A study on the marketing of sugary drinks to children shows that the beverage industry can’t be trusted to regulate the marketing of its own products, obesity experts at Yale University said on Monday.
The Rudd Center for Food Policy and Obesity at Yale found that from 2006 to 2008, the number of advertisements children and teens saw for regular soda doubled. That’s during a time when the American Beverage Association, the trade group for drink makers, said members had stopped advertising sugary drinks in children’s programming.
The Rudd Center, which crusades for government regulation of food advertising and a tax on sugar-sweetened beverages, said the food industry spends more on marketing sweetened drinks to children than it does any other food category.
“From the data so far we’ve collected it doesn’t seem that industry promises are providing much in the way of public health benefit,” Kelly Brownell, the director of the center, told reporters in a conference call. “This could be seen as an argument for government being involved.”
Brownell identified a series of possible regulations that could help reduce how much advertising children see. They included labeling requirements to ensure makers clearly indicated whether their products contained caffeine or artificial sweeteners, keeping such products off of supermarket shelves at children’s eye level, and banning television advertising on programs where some threshold number of children tune in.
“First, the country has to understand that industry regulating itself is a dead end. Then, once you do that, then all sorts of things pop up as possibilities,” Brownell said.
The Rudd Center has published similar reports examining the marketing of fast food and sugary cereal to children, finding that companies advertise extensively to children. Monday’s report identified the consumption of sugar-sweetened beverages as a key factor driving childhood obesity, citing studies that kids who consume an 8-ounce serving of sugary liquids such as soda, fruit punch, or energy drinks are 60 percent more likely to be obese than those who don’t. One such drink contains 27 to 30 grams of sugar, more than is recommended for most children and teens in an entire day.

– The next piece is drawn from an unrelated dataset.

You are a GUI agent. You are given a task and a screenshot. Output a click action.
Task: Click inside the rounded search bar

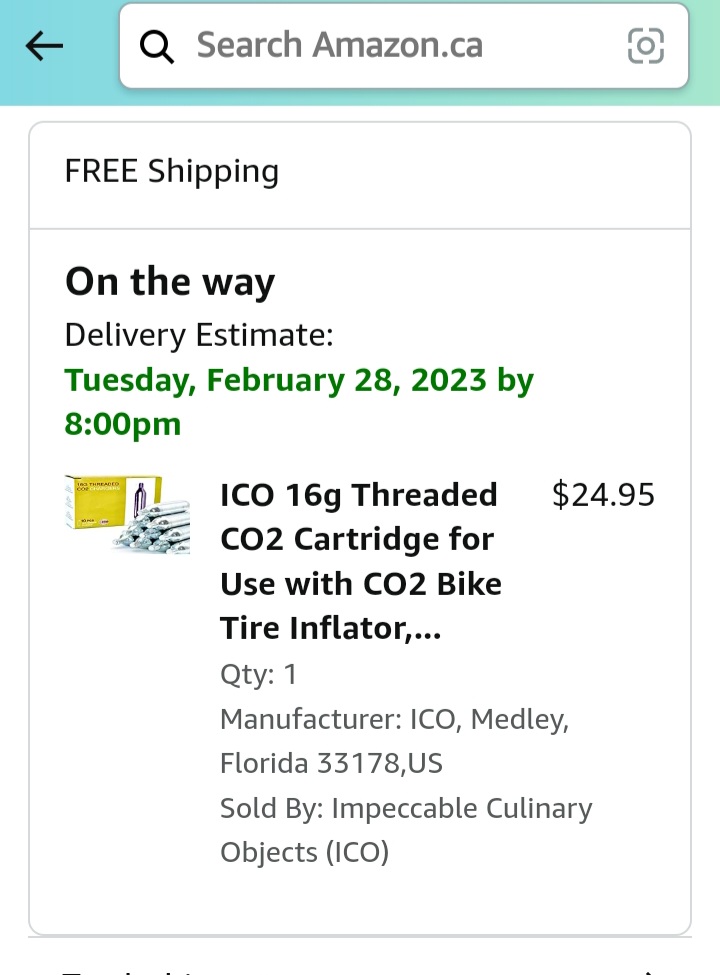[400, 44]
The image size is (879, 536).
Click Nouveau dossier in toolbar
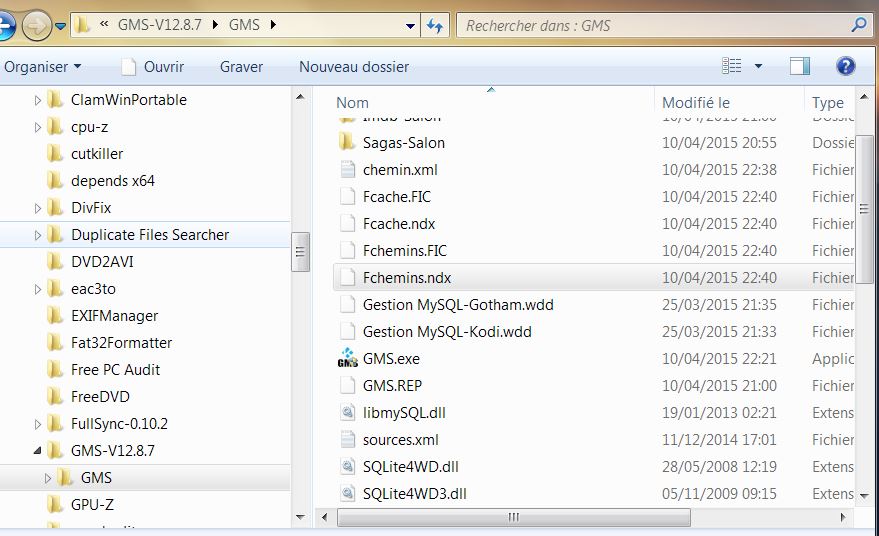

The beverage industry has cut back on its television ads for sugary drinks. Under a voluntary agreement, members of the American Beverage Association have not advertised such products during programs with audiences “predominantly” under 12. Coca Cola, the company the Rudd study identified as the biggest advertiser to children, said that it, like its peers, had cut back its marketing of regular soda to kids.
“The people at our member companies—many of whom are parents themselves—are delivering on their commitment to advertise only water, juice and milk on programming for children under 12,” Susan Neely, the organization’s president, said in a statement.
But the Rudd Center researchers said beverage makers were simply gaming the system, by defining banned drinks and programs too narrowly and then advertising more in other programs children watch.
“Our research shows that the kids are seeing more than they were in 2008, so what more needs to be said?” Brownell said.
Any government regulation of food marketing appears to be a long way off, despite growing concerns about the public health burden of childhood obesity.
In April, a panel of representatives from the Federal Trade Commission, the Centers for Disease Control and Prevention, the Food and Drug Administration and the Agriculture Department unveiled proposed voluntary guidelines for the food industry. The guidelines would ask food and drink makers to stop advertising products that do not have healthful ingredients or have unhealthful nutritional qualities—like too much sugar—on media that many children and teens will see. A final report is due by the end of the year.
Food and marketing companies strongly opposed such rules, and persuaded the group to soften the regulations, removing restrictions on marketing to teens, among other changes. They appear to have Republican legislators on their side. In a hearing held by the House Energy and Commerce Committee this month, Chairman Fred Upton, R-Mich., told regulators he did not think the guidelines would do anything to improve children’s health.
“The (group) should completely withdraw these recommendations,” he said. Rep. Joe Pitts, R-Pa., the chairman of the the energy committee's health subcommittee, described the initiative as “the first step toward Uncle Sam planning our family meals.”
According to the Rudd Center report, sugary drinks are heavily marketed to children through advertising and product placement on television programs they watch, using social media and the Internet, and through radio ads, retail promotions, and other methods. Black children were the largest target of such marketing, the report found; they saw between 80 percent and 90 percent more television ads than white children and visited beverage websites 25 percent more often. According to the report, several brands market specifically to the black audience.
The report also found that energy drinks, often with high and undisclosed levels of caffeine, were being marketed to children. More kids than adults saw ads for 5-Hour Energy and Monster energy drinks, for example.